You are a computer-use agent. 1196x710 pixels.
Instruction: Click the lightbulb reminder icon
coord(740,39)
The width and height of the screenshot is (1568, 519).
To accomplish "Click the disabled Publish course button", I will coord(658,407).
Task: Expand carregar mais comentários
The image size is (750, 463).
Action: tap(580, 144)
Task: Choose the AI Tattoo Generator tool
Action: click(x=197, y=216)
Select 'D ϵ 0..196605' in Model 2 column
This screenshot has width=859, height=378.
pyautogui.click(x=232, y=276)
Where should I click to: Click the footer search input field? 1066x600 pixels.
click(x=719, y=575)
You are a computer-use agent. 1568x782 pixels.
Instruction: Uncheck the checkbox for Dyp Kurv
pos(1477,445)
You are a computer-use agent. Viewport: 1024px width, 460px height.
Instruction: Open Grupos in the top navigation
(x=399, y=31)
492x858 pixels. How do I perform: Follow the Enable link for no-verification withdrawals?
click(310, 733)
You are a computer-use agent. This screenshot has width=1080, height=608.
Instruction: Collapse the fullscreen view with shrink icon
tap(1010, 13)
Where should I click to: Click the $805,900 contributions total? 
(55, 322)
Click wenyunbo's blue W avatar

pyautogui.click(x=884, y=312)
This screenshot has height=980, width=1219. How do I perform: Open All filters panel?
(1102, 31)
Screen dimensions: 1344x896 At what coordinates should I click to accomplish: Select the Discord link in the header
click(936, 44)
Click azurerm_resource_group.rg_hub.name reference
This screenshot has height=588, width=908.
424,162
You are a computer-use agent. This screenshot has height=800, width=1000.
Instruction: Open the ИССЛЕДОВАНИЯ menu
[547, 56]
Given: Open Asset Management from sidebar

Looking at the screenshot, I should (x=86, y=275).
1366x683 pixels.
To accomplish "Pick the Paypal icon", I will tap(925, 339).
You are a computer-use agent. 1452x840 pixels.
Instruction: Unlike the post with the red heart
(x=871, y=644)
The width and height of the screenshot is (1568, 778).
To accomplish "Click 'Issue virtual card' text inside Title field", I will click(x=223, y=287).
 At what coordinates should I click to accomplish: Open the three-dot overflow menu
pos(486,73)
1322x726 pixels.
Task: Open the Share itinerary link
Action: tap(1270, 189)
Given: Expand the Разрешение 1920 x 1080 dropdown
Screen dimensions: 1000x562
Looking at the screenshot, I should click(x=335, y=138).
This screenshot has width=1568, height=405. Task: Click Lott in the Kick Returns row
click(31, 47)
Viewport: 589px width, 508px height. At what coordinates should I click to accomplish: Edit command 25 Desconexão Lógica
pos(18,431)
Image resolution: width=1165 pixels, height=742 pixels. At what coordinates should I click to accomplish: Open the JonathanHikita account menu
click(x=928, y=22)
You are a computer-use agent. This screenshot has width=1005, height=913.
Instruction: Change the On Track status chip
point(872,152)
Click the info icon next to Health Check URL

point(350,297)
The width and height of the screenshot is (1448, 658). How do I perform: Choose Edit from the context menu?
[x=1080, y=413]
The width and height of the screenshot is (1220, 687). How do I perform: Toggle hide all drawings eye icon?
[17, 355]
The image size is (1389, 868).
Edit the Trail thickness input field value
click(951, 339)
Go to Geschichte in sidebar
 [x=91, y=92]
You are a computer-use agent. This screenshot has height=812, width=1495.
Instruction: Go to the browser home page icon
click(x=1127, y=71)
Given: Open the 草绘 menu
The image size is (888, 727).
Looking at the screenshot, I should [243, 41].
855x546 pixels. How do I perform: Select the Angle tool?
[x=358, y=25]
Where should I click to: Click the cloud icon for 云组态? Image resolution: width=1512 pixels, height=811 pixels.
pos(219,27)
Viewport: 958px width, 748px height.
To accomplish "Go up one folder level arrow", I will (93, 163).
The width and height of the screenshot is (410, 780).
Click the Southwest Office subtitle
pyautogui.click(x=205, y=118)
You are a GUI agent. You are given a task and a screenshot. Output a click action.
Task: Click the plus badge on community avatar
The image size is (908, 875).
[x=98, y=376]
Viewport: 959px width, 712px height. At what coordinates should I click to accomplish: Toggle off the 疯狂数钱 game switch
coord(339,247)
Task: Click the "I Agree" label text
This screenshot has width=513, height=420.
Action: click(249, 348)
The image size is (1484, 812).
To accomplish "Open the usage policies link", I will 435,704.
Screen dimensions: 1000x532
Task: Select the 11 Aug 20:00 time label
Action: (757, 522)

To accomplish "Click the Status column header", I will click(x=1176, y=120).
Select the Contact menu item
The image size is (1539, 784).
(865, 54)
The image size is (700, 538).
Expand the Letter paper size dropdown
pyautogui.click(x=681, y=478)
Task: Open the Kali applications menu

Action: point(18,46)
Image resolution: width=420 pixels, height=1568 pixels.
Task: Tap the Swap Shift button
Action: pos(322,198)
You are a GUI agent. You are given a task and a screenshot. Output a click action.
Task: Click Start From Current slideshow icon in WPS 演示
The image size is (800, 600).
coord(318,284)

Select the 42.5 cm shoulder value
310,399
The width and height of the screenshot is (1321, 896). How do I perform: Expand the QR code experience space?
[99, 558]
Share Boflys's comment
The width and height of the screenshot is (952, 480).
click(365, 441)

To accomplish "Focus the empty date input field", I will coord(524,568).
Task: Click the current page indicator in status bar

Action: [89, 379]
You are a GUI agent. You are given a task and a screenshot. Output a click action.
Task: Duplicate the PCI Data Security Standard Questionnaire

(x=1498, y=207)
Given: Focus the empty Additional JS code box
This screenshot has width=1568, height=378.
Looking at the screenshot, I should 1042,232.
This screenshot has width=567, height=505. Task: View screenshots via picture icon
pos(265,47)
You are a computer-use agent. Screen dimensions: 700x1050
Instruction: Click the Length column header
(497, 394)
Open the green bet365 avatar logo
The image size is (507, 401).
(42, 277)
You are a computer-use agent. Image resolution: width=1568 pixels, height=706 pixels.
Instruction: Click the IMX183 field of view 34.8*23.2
————————
Find and count the lines of the data that include the string "empty", and report that figure by itself.

2